The ancient Greeks, like metaphysicians today, were exceptionally interested in questions concerning ordinary-object ontology and the fundamental building blocks which composed such objects. In particular, they investigated the threefold intertwining topics of (1) what objects were to be admitted into their ontology, (2) what these objects had to be like metaphysically in order to be ontologically robust, and (3) if – and, if so, how – such objects were able to undergo changes and transform into one another. The purpose of this project shall be to elucidate Aristotle’s thoughts on these matters, with particular attention being paid to his positions concerning the second and third topics.
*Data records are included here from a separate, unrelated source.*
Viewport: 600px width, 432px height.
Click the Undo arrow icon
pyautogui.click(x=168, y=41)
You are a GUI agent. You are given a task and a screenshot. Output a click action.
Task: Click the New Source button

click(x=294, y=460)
I begin this work by briefly delineating the intellectual environment amongst which Aristotle developed his own metaphysical views, pointing out his Eleatic, ontological monist, and ontological pluralist predecessors. Then, after briefly unpacking several of Aristotle’s key relevant theoretical innovations, I contend that, in answer to (1) – and due to his commitments to a modest form of empiricism, formal causation, and his tenfold categorical schema – he must hold a naïve ontology, wherein inanimate natural objects, living beings, and (though there is some controversy over this) even artifacts are considered to be ontologically robust.
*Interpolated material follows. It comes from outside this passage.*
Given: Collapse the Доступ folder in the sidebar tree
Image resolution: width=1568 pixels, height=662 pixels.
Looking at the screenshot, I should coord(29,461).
I then emphasize that, due to Aristotle’s deep respect for the intellectual tradition that he inherits, his answers to (2) and (3) must be informed by overcoming two worries raised by the Presocratics – namely, (i) the Parmenidean concern about generation from, and corruption into, nothing simpliciter and (ii) the dual-pronged worry of reducing generation and corruption to alteration either by positing (a) a single substratum, as the monists do, or (b) indestructible elements, as the pluralists do. Recognizing that examining the manner in which the elemental building blocks – which, for Aristotle, are the Empedoclean four of fire, air, water, and earth – interact with one another will most-clearly reveal Aristotle’s metaphysical principles of hylomorphism, I turn to examine his theory of elemental transformation, intending to provide by an answer to (2) through discovering an answer to (3). With this in mind, I examine several of the prominent modern scholarly attempts to understand how elemental transformation occurs, testing them against the need to avoid the two Presocratic worries mentioned above. I find, however, that all of these theories fall prey to one of the two worries – with the positions put forth by Zeller (1897), Furth (1988), Gill (1989), and Charles (2004) all violating the first concern and Lewis’s (2008) theory violating the second.
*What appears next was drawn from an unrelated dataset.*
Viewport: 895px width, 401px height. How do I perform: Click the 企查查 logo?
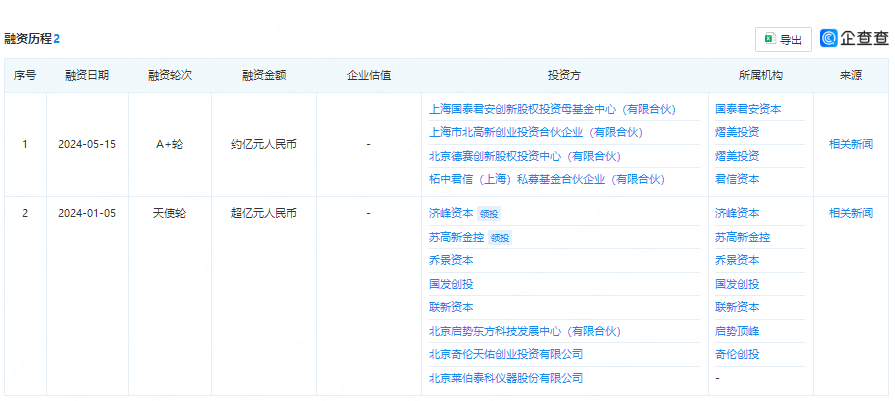click(854, 38)
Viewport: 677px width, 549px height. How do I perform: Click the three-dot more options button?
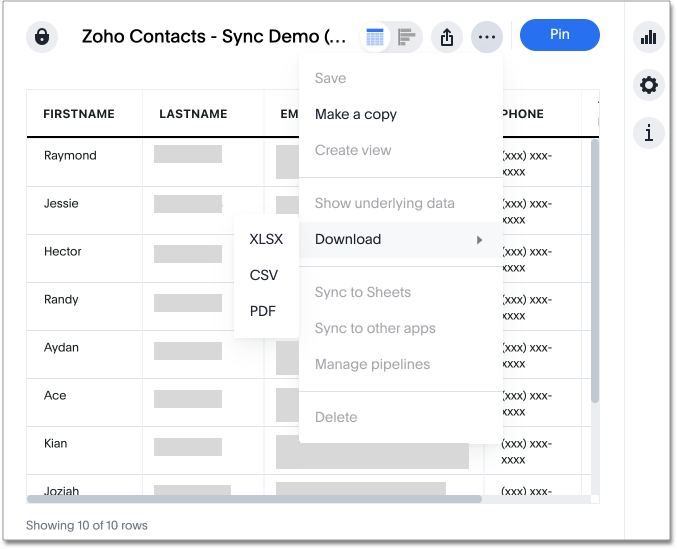[x=487, y=37]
With the logical space cleared, I then present an alternative explanation of Aristotle’s answer to (3), wherein elemental transformation occurs according to certain essential, second-potentiality ‘eduction conditions’ (conditions, grounded in the currently-existing hylomorphic element itself and expressed in its account, for a new element to be substantially educed from the currently-existing element), and is kept track of by a ‘hylomorphic history property’ (a property of the newly transformed element explaining that it was ‘actually educed from’ the previous element). I suggest that such a position is able to avoid both Presocratic worries and then explain how this means that, on Aristotle’s view – in answer to (2) – the hylomorphic substance should be treated as ontologically basic, possessing the inextricably linked logical principles of matter as potentiality and form as actuality as aspects of its essence. I then briefly conclude by demonstrating how this theory can account for both horizontal substantial change (i.e. between elements) and vertical substantial change (i.e. between elements and more complex objects).
This lecture was given on Thu, 1 July 2021, 13:00 (UK time) as part of the workshop Change and Changemakers in Ancient Philosophy. The workshop is a collaborative initiative of the Change and Changemakers Network (Siegen) together with the Mereology of Potentiality Project (Oxford).